The home of the Whopper enjoyed its biggest sales jump in nearly a decade in the U.S. and Canada during the first quarter, boosted by a pricier new flavor of its signature burger and an ongoing 2 for $5 promotion.
Burger King’s sales rose 6.9 percent at established locations in the U.S. and Canada, parent company Restaurant Brands International said Monday. The company, which also owns Tim Hortons doughnut chain, declined to say whether the increase at Burger King was driven by higher average spending or an uptick in customer traffic, which is a key indicator of health.
In a phone interview, Restaurant Brands CEO Daniel Schwartz cited a variety of factors for the sales increase at Burger King, including a spicy BLT Whopper that has a suggested retail price of $4.99 – which is a dollar more than a regular Whopper. Schwartz said the offering also illustrated how the chain is giving customers something new without really complicating kitchen operations with too many additional ingredients.
Sales were also helped by a premium A1 Ultimate Bacon Cheeseburger, marketing during the NCAA championships, and robust sales at breakfast, which Schwartz said accounts for about 13 to 14 percent of sales.
“We said it in the past – there’s no silver bullet,” Schwartz said in a phone interview.
The company has also been pushing for franchisees to remodel restaurants, with 40 percent of locations now remodeled, he said.
The showing comes as rival McDonald’s has been fighting to hold onto customers, with sales at established U.S. locations falling 2.6 percent during the first three months of the year. Taco Bell, which is benefiting from the launch of a national breakfast menu, saw sales rise 6 percent during the period, according to parent company Yum Brands Inc.
While Burger King has been striking franchising deals to expand internationally, the company said the number of locations in the U.S. has been flat to slightly down at around 7,000 stores.

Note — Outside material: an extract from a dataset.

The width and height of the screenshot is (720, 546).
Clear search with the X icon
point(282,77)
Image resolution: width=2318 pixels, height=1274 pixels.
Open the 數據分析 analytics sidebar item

McDonald’s, which has more than 14,300 in the U.S. and more than 36,200 around the world, has said it would slow it global expansion as it works on fixing its business.
On a global basis, Burger King’s same-store sales rose 4.6 percent at Tim Hortons’ rose 5.3 percent.
For the quarter, Restaurant Brands International Inc. reported adjusted earnings that beat analysts’ expectations. The Canadian company, which was formed in December through a combination of Tim Hortons Inc. and Burger King, reported a loss of $8.1 million, or 4 cents per share. But it had earnings of 18 cents per share after adjusting for certain costs. Analysts polled by FactSet expected profit of 15 cents per share.
Revenue rose slightly to $932 million. Analysts polled by FactSet expected $944.7 million.
The results were subdued by a strong U.S. dollar and the company said it would have seen 9.6 percent growth without currency swings.